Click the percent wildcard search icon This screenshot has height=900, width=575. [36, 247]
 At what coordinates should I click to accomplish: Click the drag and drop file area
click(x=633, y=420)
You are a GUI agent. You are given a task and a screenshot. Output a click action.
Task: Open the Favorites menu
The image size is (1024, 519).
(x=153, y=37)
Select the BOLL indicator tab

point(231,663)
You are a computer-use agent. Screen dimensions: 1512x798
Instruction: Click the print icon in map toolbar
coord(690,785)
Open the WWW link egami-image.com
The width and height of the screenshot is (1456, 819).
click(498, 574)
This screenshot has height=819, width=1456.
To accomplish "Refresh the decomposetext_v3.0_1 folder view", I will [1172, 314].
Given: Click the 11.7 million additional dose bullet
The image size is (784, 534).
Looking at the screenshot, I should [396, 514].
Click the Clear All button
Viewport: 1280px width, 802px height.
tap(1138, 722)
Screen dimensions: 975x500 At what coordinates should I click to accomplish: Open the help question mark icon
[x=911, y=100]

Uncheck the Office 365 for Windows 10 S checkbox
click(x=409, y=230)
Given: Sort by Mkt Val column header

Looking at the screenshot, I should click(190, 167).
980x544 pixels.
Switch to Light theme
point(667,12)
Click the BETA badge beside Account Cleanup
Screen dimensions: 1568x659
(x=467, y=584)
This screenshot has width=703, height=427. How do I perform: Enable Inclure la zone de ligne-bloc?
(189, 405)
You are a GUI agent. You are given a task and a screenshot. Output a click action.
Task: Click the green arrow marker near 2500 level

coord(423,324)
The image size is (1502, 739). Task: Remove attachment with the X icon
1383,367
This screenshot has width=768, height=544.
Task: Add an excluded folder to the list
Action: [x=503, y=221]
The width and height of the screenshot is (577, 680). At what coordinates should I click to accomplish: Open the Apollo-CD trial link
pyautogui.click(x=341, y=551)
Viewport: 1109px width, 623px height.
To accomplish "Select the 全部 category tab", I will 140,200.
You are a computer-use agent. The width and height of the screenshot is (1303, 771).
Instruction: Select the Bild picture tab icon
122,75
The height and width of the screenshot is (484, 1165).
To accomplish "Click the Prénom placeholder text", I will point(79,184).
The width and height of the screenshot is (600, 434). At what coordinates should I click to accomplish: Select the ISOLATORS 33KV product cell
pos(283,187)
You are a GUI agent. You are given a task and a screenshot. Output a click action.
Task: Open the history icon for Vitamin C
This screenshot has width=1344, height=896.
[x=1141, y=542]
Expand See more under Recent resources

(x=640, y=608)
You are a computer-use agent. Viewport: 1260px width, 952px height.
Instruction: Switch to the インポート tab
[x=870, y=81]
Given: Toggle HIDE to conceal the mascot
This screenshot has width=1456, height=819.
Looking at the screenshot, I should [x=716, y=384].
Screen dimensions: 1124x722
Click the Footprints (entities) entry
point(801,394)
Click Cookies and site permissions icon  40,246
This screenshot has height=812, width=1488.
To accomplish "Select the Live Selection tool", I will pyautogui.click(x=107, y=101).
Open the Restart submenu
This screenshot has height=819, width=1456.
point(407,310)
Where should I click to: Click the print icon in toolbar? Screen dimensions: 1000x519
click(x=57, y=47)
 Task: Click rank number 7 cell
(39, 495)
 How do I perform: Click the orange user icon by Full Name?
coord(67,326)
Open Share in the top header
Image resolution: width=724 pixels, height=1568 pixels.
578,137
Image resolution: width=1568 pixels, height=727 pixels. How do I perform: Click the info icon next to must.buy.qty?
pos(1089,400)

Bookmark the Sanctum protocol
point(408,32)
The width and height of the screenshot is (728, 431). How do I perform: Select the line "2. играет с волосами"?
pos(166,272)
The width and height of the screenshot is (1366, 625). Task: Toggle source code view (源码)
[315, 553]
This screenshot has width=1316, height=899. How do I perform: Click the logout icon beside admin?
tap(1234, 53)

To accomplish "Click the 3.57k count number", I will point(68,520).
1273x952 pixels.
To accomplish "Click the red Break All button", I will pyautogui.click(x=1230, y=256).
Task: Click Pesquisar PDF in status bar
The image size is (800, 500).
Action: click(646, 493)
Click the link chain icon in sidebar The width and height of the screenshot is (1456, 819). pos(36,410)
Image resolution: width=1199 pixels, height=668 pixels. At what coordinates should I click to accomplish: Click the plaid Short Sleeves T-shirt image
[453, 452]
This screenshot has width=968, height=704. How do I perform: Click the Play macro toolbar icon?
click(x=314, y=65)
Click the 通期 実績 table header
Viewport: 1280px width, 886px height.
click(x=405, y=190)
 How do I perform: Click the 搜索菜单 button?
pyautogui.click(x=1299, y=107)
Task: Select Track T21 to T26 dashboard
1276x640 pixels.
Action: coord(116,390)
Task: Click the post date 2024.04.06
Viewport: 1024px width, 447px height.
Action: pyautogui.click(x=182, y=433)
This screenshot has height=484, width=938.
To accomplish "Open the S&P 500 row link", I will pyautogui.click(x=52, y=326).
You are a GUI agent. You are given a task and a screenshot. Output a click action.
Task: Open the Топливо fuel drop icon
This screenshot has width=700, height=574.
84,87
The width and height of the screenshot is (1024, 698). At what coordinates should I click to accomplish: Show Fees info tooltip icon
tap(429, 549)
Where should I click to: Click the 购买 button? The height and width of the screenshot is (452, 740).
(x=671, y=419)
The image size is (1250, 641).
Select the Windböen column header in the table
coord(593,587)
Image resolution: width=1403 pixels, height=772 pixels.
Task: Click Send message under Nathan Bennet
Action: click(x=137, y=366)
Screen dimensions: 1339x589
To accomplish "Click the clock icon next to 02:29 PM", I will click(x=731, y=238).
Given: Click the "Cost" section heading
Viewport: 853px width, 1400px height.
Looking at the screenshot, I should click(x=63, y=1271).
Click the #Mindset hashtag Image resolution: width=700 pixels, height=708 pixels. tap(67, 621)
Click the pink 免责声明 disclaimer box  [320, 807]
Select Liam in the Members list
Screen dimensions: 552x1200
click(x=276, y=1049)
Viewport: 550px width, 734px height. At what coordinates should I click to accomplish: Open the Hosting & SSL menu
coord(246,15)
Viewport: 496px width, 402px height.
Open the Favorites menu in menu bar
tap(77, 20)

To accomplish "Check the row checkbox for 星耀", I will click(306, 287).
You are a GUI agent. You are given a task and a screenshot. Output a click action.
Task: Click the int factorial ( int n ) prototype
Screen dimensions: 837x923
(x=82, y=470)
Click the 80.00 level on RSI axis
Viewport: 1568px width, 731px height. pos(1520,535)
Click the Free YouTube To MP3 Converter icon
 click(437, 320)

» Description of the task
Return all of the records above, copying each line unchanged.

» Task answer
Click the percent wildcard search icon This screenshot has height=900, width=575. [36, 247]
 At what coordinates should I click to accomplish: Click the drag and drop file area
click(x=633, y=420)
You are a GUI agent. You are given a task and a screenshot. Output a click action.
Task: Open the Favorites menu
The image size is (1024, 519).
(x=153, y=37)
Select the BOLL indicator tab

point(231,663)
You are a computer-use agent. Screen dimensions: 1512x798
Instruction: Click the print icon in map toolbar
coord(690,785)
Open the WWW link egami-image.com
The width and height of the screenshot is (1456, 819).
click(498, 574)
This screenshot has height=819, width=1456.
To accomplish "Refresh the decomposetext_v3.0_1 folder view", I will [1172, 314].
Given: Click the 11.7 million additional dose bullet
The image size is (784, 534).
Looking at the screenshot, I should [396, 514].
Click the Clear All button
Viewport: 1280px width, 802px height.
tap(1138, 722)
Screen dimensions: 975x500 At what coordinates should I click to accomplish: Open the help question mark icon
[x=911, y=100]

Uncheck the Office 365 for Windows 10 S checkbox
click(x=409, y=230)
Given: Sort by Mkt Val column header

Looking at the screenshot, I should click(190, 167).
980x544 pixels.
Switch to Light theme
point(667,12)
Click the BETA badge beside Account Cleanup
Screen dimensions: 1568x659
(x=467, y=584)
This screenshot has width=703, height=427. How do I perform: Enable Inclure la zone de ligne-bloc?
(189, 405)
You are a GUI agent. You are given a task and a screenshot. Output a click action.
Task: Click the green arrow marker near 2500 level

coord(423,324)
The image size is (1502, 739). Task: Remove attachment with the X icon
1383,367
This screenshot has width=768, height=544.
Task: Add an excluded folder to the list
Action: [x=503, y=221]
The width and height of the screenshot is (577, 680). At what coordinates should I click to accomplish: Open the Apollo-CD trial link
pyautogui.click(x=341, y=551)
Viewport: 1109px width, 623px height.
To accomplish "Select the 全部 category tab", I will 140,200.
You are a computer-use agent. The width and height of the screenshot is (1303, 771).
Instruction: Select the Bild picture tab icon
122,75
The height and width of the screenshot is (484, 1165).
To accomplish "Click the Prénom placeholder text", I will point(79,184).
The width and height of the screenshot is (600, 434). At what coordinates should I click to accomplish: Select the ISOLATORS 33KV product cell
pos(283,187)
You are a GUI agent. You are given a task and a screenshot. Output a click action.
Task: Open the history icon for Vitamin C
This screenshot has width=1344, height=896.
[x=1141, y=542]
Expand See more under Recent resources

(x=640, y=608)
You are a computer-use agent. Viewport: 1260px width, 952px height.
Instruction: Switch to the インポート tab
[x=870, y=81]
Given: Toggle HIDE to conceal the mascot
This screenshot has width=1456, height=819.
Looking at the screenshot, I should [x=716, y=384].
Screen dimensions: 1124x722
Click the Footprints (entities) entry
point(801,394)
Click Cookies and site permissions icon  40,246
This screenshot has height=812, width=1488.
To accomplish "Select the Live Selection tool", I will pyautogui.click(x=107, y=101).
Open the Restart submenu
This screenshot has height=819, width=1456.
point(407,310)
Where should I click to: Click the print icon in toolbar? Screen dimensions: 1000x519
click(x=57, y=47)
 Task: Click rank number 7 cell
(39, 495)
 How do I perform: Click the orange user icon by Full Name?
coord(67,326)
Open Share in the top header
Image resolution: width=724 pixels, height=1568 pixels.
578,137
Image resolution: width=1568 pixels, height=727 pixels. How do I perform: Click the info icon next to must.buy.qty?
pos(1089,400)

Bookmark the Sanctum protocol
point(408,32)
The width and height of the screenshot is (728, 431). How do I perform: Select the line "2. играет с волосами"?
pos(166,272)
The width and height of the screenshot is (1366, 625). Task: Toggle source code view (源码)
[315, 553]
This screenshot has width=1316, height=899. How do I perform: Click the logout icon beside admin?
tap(1234, 53)

To accomplish "Click the 3.57k count number", I will point(68,520).
1273x952 pixels.
To accomplish "Click the red Break All button", I will pyautogui.click(x=1230, y=256).
Task: Click Pesquisar PDF in status bar
The image size is (800, 500).
Action: click(646, 493)
Click the link chain icon in sidebar The width and height of the screenshot is (1456, 819). pos(36,410)
Image resolution: width=1199 pixels, height=668 pixels. At what coordinates should I click to accomplish: Click the plaid Short Sleeves T-shirt image
[453, 452]
This screenshot has width=968, height=704. How do I perform: Click the Play macro toolbar icon?
click(x=314, y=65)
Click the 通期 実績 table header
Viewport: 1280px width, 886px height.
click(x=405, y=190)
 How do I perform: Click the 搜索菜单 button?
pyautogui.click(x=1299, y=107)
Task: Select Track T21 to T26 dashboard
1276x640 pixels.
Action: coord(116,390)
Task: Click the post date 2024.04.06
Viewport: 1024px width, 447px height.
Action: pyautogui.click(x=182, y=433)
This screenshot has height=484, width=938.
To accomplish "Open the S&P 500 row link", I will pyautogui.click(x=52, y=326).
You are a GUI agent. You are given a task and a screenshot. Output a click action.
Task: Open the Топливо fuel drop icon
This screenshot has width=700, height=574.
84,87
The width and height of the screenshot is (1024, 698). At what coordinates should I click to accomplish: Show Fees info tooltip icon
tap(429, 549)
Where should I click to: Click the 购买 button? The height and width of the screenshot is (452, 740).
(x=671, y=419)
The image size is (1250, 641).
Select the Windböen column header in the table
coord(593,587)
Image resolution: width=1403 pixels, height=772 pixels.
Task: Click Send message under Nathan Bennet
Action: click(x=137, y=366)
Screen dimensions: 1339x589
To accomplish "Click the clock icon next to 02:29 PM", I will click(x=731, y=238).
Given: Click the "Cost" section heading
Viewport: 853px width, 1400px height.
Looking at the screenshot, I should click(x=63, y=1271).
Click the #Mindset hashtag Image resolution: width=700 pixels, height=708 pixels. tap(67, 621)
Click the pink 免责声明 disclaimer box  [320, 807]
Select Liam in the Members list
Screen dimensions: 552x1200
click(x=276, y=1049)
Viewport: 550px width, 734px height. At what coordinates should I click to accomplish: Open the Hosting & SSL menu
coord(246,15)
Viewport: 496px width, 402px height.
Open the Favorites menu in menu bar
tap(77, 20)

To accomplish "Check the row checkbox for 星耀", I will click(306, 287).
You are a GUI agent. You are given a task and a screenshot. Output a click action.
Task: Click the int factorial ( int n ) prototype
Screen dimensions: 837x923
(x=82, y=470)
Click the 80.00 level on RSI axis
Viewport: 1568px width, 731px height. pos(1520,535)
Click the Free YouTube To MP3 Converter icon
 click(437, 320)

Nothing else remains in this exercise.